Problem:
Please reproduce exactly the lines that begin the listing below, up to and including the line where "条件を変更する (585, 166)" occurs.

* * *

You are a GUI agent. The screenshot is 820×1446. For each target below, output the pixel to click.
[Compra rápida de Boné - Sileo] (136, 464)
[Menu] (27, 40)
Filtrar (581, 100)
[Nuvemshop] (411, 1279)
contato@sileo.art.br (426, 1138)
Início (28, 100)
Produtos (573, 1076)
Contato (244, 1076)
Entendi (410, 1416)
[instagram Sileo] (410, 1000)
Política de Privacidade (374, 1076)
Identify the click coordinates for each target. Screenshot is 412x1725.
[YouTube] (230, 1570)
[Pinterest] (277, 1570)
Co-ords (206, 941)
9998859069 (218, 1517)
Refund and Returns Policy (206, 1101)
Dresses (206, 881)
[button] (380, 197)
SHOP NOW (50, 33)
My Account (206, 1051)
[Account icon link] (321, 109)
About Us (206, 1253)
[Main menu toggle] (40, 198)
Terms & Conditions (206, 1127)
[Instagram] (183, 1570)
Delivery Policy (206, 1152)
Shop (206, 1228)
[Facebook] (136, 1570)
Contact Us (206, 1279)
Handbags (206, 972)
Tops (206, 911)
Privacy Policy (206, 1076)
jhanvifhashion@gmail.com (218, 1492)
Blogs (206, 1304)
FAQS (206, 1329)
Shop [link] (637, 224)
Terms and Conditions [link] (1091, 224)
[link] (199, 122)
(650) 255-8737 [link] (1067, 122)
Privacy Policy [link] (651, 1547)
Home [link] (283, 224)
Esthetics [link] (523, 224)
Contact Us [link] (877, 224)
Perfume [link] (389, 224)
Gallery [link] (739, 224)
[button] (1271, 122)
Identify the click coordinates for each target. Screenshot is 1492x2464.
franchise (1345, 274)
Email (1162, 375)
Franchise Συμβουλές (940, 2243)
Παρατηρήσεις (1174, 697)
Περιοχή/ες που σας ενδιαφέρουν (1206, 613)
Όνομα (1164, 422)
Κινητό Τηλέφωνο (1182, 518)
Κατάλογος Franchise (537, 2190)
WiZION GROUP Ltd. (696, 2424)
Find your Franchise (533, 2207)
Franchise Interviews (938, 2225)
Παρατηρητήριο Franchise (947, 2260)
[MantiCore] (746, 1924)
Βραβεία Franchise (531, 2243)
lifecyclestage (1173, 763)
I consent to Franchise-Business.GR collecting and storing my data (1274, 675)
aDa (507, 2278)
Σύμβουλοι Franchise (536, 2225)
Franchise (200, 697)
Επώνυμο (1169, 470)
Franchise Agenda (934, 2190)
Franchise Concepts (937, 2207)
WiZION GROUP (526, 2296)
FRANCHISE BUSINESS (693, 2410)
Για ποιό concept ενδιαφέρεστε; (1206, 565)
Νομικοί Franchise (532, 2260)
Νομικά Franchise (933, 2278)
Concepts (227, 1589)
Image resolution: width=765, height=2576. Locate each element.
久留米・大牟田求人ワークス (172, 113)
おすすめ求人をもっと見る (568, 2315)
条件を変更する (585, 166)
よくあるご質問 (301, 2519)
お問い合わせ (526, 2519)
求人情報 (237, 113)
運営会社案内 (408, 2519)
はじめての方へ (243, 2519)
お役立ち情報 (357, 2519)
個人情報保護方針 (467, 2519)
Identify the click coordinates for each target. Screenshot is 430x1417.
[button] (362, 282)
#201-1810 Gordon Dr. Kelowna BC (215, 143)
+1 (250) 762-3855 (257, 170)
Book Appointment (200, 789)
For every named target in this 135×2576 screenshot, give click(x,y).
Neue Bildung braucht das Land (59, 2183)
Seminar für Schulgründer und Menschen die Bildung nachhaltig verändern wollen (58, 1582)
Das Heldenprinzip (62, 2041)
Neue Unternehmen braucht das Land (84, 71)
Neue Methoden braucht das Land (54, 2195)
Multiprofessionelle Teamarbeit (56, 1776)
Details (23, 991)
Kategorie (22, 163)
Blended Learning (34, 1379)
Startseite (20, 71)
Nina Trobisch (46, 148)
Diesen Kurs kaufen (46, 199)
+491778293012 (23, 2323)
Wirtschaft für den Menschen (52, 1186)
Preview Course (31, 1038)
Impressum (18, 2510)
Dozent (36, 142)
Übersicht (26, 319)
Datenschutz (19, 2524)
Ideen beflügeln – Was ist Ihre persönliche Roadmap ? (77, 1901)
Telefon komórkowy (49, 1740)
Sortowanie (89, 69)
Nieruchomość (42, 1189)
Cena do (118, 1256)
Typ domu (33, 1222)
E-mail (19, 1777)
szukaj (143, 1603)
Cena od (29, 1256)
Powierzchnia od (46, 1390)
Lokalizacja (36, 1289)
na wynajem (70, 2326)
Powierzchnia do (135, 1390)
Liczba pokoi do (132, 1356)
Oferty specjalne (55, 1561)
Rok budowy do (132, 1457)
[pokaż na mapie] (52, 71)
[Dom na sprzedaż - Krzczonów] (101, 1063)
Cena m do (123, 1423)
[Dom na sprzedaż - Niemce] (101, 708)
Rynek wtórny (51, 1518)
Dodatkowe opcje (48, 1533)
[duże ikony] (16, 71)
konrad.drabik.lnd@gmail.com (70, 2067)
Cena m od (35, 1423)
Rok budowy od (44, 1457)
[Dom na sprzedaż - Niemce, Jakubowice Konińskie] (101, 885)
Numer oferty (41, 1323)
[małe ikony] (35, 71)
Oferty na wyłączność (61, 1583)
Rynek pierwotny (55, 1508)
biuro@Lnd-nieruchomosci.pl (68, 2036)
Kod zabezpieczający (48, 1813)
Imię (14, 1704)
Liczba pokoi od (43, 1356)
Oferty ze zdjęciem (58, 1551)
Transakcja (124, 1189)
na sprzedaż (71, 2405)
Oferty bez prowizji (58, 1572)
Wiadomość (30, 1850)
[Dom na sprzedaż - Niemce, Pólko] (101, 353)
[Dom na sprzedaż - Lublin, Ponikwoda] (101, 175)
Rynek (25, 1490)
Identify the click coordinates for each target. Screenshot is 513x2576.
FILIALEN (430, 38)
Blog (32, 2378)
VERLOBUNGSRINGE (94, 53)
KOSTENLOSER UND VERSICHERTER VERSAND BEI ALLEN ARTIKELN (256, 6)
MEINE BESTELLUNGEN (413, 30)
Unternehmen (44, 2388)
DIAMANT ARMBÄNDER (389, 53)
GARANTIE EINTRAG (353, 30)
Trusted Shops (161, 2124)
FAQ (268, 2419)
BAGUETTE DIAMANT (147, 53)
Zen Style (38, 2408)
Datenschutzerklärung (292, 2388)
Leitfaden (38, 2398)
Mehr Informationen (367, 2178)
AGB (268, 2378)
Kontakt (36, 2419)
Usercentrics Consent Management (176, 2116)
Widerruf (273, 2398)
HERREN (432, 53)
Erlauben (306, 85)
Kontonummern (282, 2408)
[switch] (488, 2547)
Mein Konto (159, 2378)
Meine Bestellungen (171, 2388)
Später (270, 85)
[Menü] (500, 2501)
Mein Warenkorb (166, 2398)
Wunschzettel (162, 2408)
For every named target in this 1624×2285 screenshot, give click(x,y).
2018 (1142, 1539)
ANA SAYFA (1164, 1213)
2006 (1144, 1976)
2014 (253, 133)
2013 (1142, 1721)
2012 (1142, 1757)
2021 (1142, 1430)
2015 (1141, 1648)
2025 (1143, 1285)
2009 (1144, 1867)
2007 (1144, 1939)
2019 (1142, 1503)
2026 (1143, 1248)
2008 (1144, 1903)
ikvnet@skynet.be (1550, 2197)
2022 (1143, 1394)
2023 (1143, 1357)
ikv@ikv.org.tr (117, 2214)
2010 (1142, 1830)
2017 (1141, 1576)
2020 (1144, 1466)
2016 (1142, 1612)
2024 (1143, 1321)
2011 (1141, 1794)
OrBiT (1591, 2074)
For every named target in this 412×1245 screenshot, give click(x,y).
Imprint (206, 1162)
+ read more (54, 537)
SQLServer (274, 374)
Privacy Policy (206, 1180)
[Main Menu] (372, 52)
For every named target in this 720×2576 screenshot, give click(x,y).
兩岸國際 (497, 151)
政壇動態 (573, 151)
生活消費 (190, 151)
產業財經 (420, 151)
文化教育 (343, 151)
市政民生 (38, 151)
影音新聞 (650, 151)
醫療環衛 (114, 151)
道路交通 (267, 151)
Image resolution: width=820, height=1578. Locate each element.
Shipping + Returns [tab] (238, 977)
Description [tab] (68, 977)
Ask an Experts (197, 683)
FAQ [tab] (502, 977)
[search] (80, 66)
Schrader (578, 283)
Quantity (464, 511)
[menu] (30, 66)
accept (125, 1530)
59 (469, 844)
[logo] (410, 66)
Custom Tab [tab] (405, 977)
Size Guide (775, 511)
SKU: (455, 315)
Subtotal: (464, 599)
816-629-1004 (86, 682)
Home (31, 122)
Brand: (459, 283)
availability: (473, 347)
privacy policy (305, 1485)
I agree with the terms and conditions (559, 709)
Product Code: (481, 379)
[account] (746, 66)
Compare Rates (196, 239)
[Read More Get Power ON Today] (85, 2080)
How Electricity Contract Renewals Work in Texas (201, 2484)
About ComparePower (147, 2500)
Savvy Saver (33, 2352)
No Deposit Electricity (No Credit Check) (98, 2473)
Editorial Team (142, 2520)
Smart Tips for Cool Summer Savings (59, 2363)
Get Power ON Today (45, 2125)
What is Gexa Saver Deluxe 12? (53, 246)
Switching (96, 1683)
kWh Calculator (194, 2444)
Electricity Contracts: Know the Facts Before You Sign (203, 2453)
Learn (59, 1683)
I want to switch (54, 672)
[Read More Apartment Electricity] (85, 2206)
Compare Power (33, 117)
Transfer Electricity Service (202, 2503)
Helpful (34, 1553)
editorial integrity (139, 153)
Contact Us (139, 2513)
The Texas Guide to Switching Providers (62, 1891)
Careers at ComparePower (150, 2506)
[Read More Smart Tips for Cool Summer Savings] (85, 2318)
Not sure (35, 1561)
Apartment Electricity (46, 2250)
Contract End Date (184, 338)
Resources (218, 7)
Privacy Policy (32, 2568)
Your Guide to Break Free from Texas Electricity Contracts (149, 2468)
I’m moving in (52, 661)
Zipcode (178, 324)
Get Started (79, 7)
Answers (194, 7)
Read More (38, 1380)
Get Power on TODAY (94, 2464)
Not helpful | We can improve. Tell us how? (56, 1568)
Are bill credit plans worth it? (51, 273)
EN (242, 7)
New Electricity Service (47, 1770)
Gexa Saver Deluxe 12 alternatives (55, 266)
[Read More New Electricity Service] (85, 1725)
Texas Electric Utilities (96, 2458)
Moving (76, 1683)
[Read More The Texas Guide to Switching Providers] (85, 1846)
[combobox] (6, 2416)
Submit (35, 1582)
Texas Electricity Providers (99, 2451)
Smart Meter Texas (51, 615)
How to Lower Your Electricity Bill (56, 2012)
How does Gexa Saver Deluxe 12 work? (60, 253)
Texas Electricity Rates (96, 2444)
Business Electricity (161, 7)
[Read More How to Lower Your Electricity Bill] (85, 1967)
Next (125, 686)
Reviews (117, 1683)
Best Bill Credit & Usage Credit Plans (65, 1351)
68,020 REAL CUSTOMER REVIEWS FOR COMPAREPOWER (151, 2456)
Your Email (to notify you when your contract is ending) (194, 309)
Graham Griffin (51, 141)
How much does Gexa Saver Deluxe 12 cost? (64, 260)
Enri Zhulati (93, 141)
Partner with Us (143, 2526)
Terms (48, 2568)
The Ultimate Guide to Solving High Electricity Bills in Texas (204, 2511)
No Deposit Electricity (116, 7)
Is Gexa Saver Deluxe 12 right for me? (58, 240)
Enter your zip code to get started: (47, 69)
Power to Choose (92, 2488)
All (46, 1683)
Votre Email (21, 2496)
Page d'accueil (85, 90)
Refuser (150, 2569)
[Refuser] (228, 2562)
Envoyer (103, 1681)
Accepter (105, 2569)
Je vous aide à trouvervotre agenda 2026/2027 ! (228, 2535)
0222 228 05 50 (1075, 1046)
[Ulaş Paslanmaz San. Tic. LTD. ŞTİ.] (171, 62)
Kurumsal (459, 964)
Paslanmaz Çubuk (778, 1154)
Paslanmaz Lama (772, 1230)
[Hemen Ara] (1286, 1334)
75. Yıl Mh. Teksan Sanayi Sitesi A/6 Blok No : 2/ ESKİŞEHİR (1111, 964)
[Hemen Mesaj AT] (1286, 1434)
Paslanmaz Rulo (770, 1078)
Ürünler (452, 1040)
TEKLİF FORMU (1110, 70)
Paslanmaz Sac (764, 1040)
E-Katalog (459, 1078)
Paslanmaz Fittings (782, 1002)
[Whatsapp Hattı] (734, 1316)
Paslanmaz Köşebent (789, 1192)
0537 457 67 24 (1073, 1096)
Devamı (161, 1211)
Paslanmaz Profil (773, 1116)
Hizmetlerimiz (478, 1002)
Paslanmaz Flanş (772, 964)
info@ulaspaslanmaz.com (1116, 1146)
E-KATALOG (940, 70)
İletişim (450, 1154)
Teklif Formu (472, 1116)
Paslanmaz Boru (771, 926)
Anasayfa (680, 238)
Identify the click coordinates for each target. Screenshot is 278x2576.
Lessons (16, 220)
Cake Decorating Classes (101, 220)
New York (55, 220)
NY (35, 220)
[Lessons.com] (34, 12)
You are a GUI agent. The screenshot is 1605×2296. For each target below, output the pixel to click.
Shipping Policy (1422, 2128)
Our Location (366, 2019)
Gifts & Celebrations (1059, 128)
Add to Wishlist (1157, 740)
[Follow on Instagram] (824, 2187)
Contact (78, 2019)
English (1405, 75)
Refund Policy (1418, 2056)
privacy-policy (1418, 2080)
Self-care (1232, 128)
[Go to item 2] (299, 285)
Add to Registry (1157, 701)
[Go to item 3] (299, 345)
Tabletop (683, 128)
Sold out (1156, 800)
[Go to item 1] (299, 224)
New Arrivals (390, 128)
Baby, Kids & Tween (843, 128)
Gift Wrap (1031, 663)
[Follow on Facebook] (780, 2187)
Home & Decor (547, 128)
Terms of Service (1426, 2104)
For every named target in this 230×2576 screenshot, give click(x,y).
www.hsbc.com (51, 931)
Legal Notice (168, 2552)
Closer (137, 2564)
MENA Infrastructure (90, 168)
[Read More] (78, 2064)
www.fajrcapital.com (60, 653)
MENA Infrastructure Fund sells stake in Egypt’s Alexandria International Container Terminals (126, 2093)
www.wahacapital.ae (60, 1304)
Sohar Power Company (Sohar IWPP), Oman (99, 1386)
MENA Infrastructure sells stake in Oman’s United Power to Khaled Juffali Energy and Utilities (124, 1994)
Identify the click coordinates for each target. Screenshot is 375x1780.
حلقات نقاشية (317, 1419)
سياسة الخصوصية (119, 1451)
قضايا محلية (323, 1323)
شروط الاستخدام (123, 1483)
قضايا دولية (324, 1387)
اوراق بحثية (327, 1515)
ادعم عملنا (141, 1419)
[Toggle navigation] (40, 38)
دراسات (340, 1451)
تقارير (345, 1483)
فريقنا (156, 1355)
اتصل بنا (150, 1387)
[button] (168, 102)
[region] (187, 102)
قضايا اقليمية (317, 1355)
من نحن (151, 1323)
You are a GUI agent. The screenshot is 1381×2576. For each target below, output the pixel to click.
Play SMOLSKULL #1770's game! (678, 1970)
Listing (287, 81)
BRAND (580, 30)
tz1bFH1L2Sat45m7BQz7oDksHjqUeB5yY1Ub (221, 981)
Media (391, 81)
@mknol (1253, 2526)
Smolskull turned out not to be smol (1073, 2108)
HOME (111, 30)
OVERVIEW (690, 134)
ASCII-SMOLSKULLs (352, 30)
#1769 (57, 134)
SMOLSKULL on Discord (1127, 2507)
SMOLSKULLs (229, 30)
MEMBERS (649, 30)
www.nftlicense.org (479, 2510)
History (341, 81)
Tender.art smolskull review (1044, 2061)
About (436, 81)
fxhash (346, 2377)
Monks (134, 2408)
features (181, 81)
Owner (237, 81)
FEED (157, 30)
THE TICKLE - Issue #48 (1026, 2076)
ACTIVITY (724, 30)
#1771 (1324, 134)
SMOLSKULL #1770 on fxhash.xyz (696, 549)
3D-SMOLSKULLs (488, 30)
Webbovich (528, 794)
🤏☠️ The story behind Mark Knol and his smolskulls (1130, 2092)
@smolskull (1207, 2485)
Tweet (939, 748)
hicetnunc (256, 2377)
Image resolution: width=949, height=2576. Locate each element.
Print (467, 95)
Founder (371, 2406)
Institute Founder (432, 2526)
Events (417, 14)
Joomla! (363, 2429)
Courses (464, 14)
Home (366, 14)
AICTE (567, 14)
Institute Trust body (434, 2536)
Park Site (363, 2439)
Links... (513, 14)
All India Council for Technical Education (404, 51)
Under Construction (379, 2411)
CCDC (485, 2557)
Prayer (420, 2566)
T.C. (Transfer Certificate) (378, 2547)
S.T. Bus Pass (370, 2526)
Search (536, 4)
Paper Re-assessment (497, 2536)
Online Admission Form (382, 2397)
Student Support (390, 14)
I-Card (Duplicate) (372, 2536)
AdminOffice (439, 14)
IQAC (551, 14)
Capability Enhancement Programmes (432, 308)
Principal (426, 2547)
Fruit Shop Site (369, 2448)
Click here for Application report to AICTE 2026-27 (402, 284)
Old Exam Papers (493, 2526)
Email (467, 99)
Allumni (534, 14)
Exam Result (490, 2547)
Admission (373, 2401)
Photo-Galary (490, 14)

* * *

Answer below:
You are a GUI agent. The screenshot is 820×1446. For each target below, output the pixel to click.
[Compra rápida de Boné - Sileo] (136, 464)
[Menu] (27, 40)
Filtrar (581, 100)
[Nuvemshop] (411, 1279)
contato@sileo.art.br (426, 1138)
Início (28, 100)
Produtos (573, 1076)
Contato (244, 1076)
Entendi (410, 1416)
[instagram Sileo] (410, 1000)
Política de Privacidade (374, 1076)
Identify the click coordinates for each target. Screenshot is 412x1725.
[YouTube] (230, 1570)
[Pinterest] (277, 1570)
Co-ords (206, 941)
9998859069 (218, 1517)
Refund and Returns Policy (206, 1101)
Dresses (206, 881)
[button] (380, 197)
SHOP NOW (50, 33)
My Account (206, 1051)
[Account icon link] (321, 109)
About Us (206, 1253)
[Main menu toggle] (40, 198)
Terms & Conditions (206, 1127)
[Instagram] (183, 1570)
Delivery Policy (206, 1152)
Shop (206, 1228)
[Facebook] (136, 1570)
Contact Us (206, 1279)
Handbags (206, 972)
Tops (206, 911)
Privacy Policy (206, 1076)
jhanvifhashion@gmail.com (218, 1492)
Blogs (206, 1304)
FAQS (206, 1329)
Shop [link] (637, 224)
Terms and Conditions [link] (1091, 224)
[link] (199, 122)
(650) 255-8737 [link] (1067, 122)
Privacy Policy [link] (651, 1547)
Home [link] (283, 224)
Esthetics [link] (523, 224)
Contact Us [link] (877, 224)
Perfume [link] (389, 224)
Gallery [link] (739, 224)
[button] (1271, 122)
Identify the click coordinates for each target. Screenshot is 1492x2464.
franchise (1345, 274)
Email (1162, 375)
Franchise Συμβουλές (940, 2243)
Παρατηρήσεις (1174, 697)
Περιοχή/ες που σας ενδιαφέρουν (1206, 613)
Όνομα (1164, 422)
Κινητό Τηλέφωνο (1182, 518)
Κατάλογος Franchise (537, 2190)
WiZION GROUP Ltd. (696, 2424)
Find your Franchise (533, 2207)
Franchise Interviews (938, 2225)
Παρατηρητήριο Franchise (947, 2260)
[MantiCore] (746, 1924)
Βραβεία Franchise (531, 2243)
lifecyclestage (1173, 763)
I consent to Franchise-Business.GR collecting and storing my data (1274, 675)
aDa (507, 2278)
Σύμβουλοι Franchise (536, 2225)
Franchise (200, 697)
Επώνυμο (1169, 470)
Franchise Agenda (934, 2190)
Franchise Concepts (937, 2207)
WiZION GROUP (526, 2296)
FRANCHISE BUSINESS (693, 2410)
Για ποιό concept ενδιαφέρεστε; (1206, 565)
Νομικοί Franchise (532, 2260)
Νομικά Franchise (933, 2278)
Concepts (227, 1589)
Image resolution: width=765, height=2576. Locate each element.
久留米・大牟田求人ワークス (172, 113)
おすすめ求人をもっと見る (568, 2315)
条件を変更する (585, 166)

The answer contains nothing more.